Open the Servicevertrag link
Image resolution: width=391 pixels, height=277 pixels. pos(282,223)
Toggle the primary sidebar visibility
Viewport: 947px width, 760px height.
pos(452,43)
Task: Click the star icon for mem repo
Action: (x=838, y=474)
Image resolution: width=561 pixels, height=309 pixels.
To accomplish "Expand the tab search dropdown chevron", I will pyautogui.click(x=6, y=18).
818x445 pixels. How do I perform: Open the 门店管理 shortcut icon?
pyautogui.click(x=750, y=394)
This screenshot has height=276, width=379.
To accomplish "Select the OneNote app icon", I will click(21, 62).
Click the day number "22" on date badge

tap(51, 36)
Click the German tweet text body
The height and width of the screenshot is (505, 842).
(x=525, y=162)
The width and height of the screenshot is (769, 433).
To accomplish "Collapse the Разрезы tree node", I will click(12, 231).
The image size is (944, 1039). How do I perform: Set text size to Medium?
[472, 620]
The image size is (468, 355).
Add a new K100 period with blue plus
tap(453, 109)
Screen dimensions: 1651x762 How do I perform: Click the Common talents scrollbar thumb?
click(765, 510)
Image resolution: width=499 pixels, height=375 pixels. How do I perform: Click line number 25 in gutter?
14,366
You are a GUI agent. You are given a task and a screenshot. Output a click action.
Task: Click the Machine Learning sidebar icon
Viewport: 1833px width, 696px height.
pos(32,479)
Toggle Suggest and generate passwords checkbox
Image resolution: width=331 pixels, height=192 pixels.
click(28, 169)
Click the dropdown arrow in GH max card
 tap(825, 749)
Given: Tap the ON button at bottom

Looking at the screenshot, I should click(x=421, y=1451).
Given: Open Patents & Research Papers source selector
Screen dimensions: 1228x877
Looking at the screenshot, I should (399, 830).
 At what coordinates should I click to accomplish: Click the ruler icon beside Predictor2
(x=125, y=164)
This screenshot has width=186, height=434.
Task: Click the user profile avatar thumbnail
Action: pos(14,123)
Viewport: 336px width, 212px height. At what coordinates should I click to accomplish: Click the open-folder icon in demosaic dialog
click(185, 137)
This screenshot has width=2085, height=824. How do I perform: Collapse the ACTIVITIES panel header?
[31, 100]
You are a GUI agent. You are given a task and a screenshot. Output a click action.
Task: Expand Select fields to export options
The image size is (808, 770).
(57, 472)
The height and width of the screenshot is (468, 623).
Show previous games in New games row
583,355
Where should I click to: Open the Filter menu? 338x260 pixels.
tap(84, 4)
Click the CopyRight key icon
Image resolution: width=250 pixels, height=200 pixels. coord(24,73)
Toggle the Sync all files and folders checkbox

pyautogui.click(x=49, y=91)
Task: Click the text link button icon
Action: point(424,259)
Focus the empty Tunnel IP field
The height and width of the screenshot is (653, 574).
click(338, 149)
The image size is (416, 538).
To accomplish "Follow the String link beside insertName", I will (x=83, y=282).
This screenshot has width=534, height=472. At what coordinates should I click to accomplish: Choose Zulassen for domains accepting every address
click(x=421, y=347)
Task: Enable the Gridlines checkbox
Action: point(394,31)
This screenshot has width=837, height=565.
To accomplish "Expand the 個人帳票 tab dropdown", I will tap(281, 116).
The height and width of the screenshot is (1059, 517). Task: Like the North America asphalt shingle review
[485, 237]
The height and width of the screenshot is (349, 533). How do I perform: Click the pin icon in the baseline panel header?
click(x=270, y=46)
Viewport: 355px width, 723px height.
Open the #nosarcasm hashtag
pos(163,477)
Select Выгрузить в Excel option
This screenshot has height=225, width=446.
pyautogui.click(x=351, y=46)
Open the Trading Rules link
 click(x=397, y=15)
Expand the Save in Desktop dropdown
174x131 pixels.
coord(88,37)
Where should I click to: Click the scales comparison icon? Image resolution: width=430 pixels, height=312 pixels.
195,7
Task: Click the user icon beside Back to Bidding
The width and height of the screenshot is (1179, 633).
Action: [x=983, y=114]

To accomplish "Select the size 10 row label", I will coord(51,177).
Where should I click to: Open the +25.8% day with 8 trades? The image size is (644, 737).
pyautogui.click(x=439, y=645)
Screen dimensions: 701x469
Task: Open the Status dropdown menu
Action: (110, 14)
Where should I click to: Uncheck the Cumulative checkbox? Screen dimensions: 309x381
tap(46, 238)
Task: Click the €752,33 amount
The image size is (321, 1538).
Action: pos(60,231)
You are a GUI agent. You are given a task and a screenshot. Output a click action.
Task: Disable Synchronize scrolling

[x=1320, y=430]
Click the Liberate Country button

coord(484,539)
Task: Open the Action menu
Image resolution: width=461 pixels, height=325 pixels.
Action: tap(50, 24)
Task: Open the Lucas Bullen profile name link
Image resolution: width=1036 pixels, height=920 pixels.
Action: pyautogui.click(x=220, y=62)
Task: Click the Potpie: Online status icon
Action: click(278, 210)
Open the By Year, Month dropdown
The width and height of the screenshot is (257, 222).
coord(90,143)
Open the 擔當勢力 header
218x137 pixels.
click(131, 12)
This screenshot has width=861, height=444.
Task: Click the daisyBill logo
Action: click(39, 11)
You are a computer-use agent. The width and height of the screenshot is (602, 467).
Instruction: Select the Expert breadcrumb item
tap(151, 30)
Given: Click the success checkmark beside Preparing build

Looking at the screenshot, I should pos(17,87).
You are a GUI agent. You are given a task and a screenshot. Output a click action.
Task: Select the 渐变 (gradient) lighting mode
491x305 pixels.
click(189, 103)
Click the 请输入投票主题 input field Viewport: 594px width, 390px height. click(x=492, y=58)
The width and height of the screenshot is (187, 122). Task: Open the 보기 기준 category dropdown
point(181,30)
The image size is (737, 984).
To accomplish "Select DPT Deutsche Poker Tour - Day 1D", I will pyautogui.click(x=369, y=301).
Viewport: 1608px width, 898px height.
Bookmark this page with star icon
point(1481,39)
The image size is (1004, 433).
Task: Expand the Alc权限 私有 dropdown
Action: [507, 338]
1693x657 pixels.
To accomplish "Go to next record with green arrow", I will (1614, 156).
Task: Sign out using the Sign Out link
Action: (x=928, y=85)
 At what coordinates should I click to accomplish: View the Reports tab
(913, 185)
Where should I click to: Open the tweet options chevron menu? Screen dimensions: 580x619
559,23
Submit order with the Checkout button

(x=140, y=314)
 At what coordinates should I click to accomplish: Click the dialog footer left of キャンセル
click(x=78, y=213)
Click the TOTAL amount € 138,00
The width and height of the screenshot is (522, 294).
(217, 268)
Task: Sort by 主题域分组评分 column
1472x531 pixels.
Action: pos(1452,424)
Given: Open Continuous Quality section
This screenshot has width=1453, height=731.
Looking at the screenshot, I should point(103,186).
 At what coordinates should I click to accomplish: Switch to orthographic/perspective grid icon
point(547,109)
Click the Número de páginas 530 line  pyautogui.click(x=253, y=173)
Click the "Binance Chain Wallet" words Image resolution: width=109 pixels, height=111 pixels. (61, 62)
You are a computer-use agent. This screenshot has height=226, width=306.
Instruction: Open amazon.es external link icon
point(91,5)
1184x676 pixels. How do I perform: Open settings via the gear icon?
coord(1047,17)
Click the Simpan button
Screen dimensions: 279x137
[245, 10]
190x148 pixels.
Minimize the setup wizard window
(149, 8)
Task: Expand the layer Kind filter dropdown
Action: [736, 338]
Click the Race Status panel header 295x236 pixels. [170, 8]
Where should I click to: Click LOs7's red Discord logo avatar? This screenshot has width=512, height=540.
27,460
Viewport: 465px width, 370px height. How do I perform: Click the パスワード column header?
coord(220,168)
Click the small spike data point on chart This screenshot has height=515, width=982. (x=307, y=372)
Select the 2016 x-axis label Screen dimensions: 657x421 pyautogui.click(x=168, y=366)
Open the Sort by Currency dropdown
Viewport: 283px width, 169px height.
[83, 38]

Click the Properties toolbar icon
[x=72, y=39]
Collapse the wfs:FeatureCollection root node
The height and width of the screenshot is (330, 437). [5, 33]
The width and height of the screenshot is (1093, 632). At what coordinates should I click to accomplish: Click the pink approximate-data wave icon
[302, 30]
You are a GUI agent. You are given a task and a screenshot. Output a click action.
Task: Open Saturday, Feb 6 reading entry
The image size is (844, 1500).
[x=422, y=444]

> [WHAT THE EXERCISE ASKS]: Please copy every line of the material that contains the word "sidebar".

> [ANSWER TO THE PROBLEM]:
Toggle the primary sidebar visibility
Task: Click the Machine Learning sidebar icon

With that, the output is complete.